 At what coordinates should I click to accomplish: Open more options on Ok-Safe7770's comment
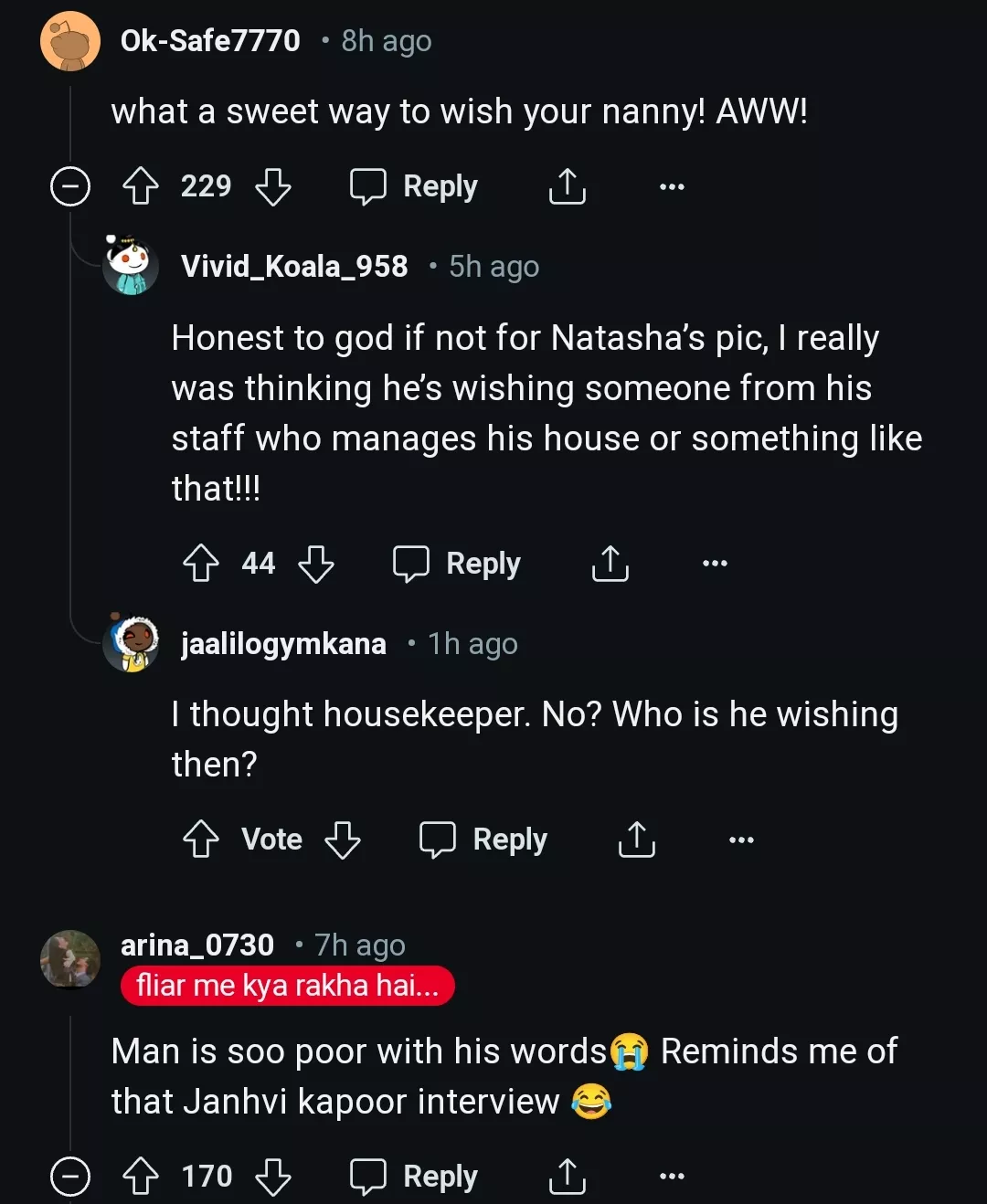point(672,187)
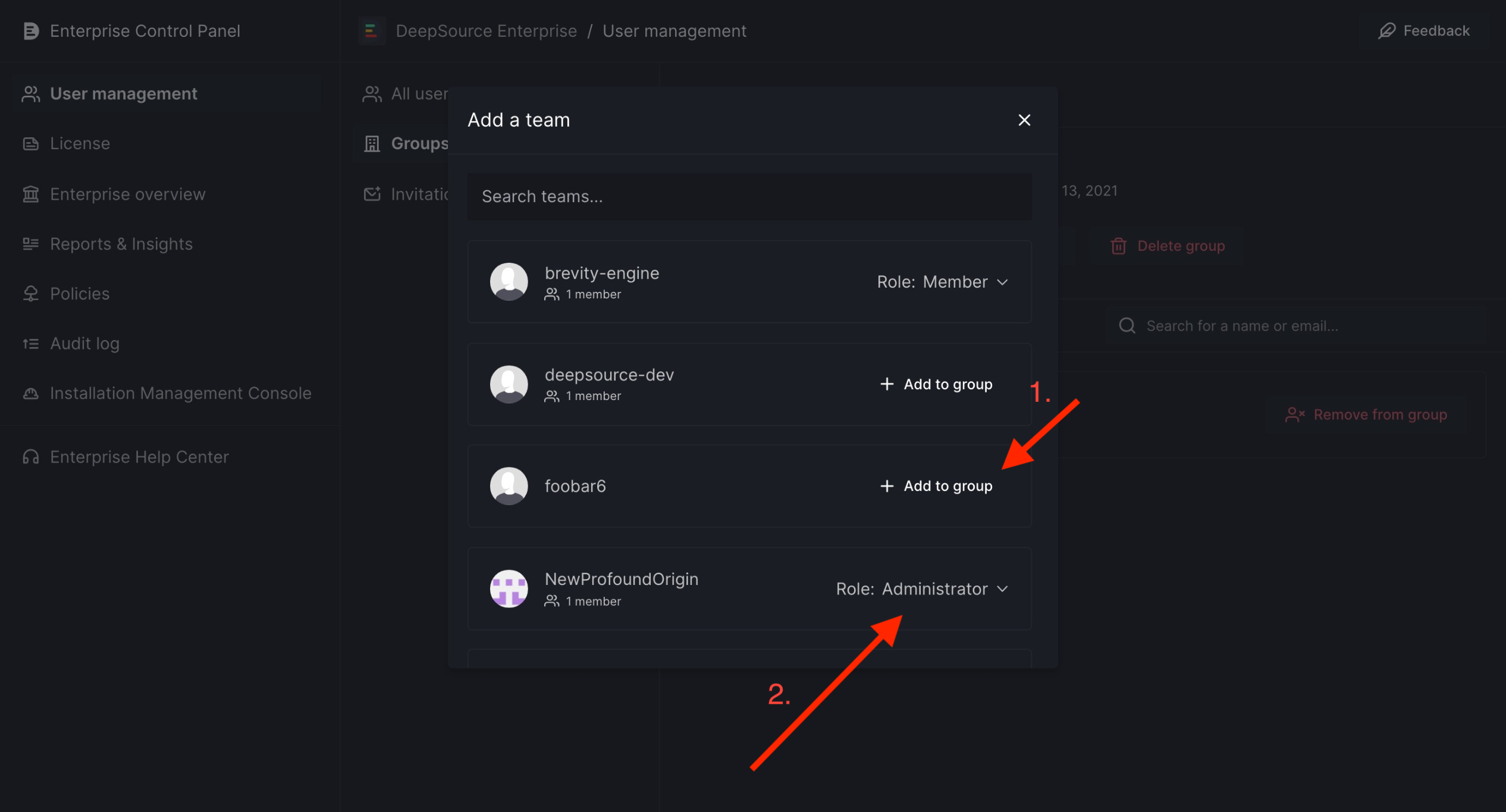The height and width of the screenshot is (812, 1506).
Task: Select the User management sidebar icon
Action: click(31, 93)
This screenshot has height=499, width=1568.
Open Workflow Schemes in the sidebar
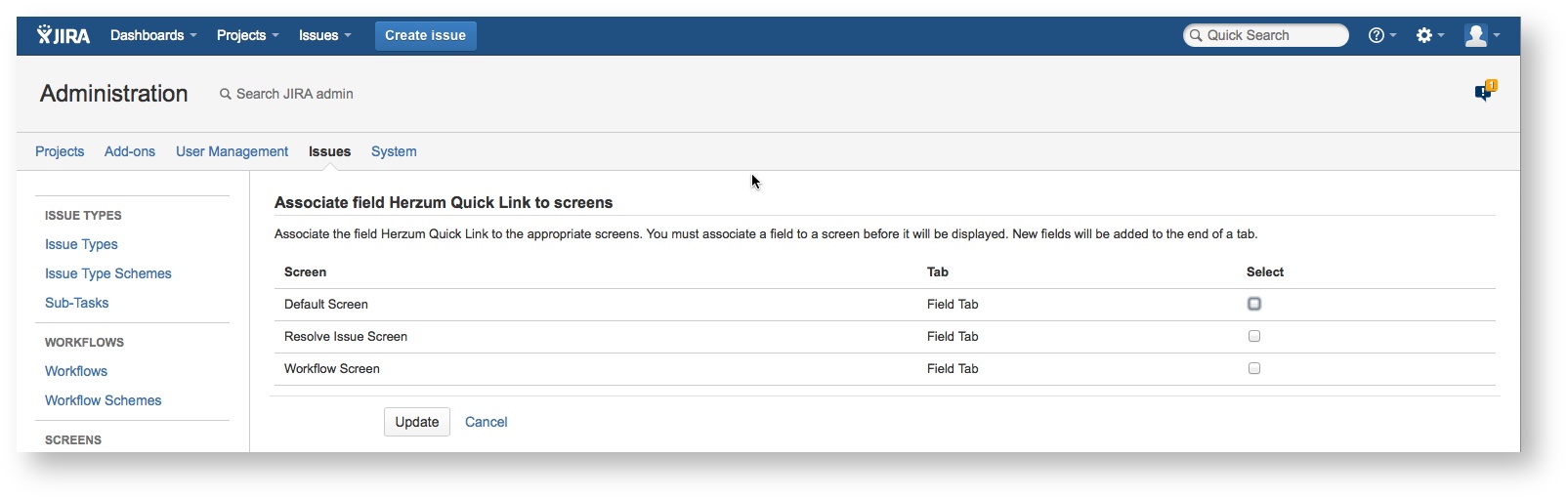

What you should do: Every line from the one with "This screenshot has height=499, width=1568." through the last line of the data must be copied exactly. Leave the pictures out.

Result of this exercise:
This screenshot has height=499, width=1568.
Open Workflow Schemes in the sidebar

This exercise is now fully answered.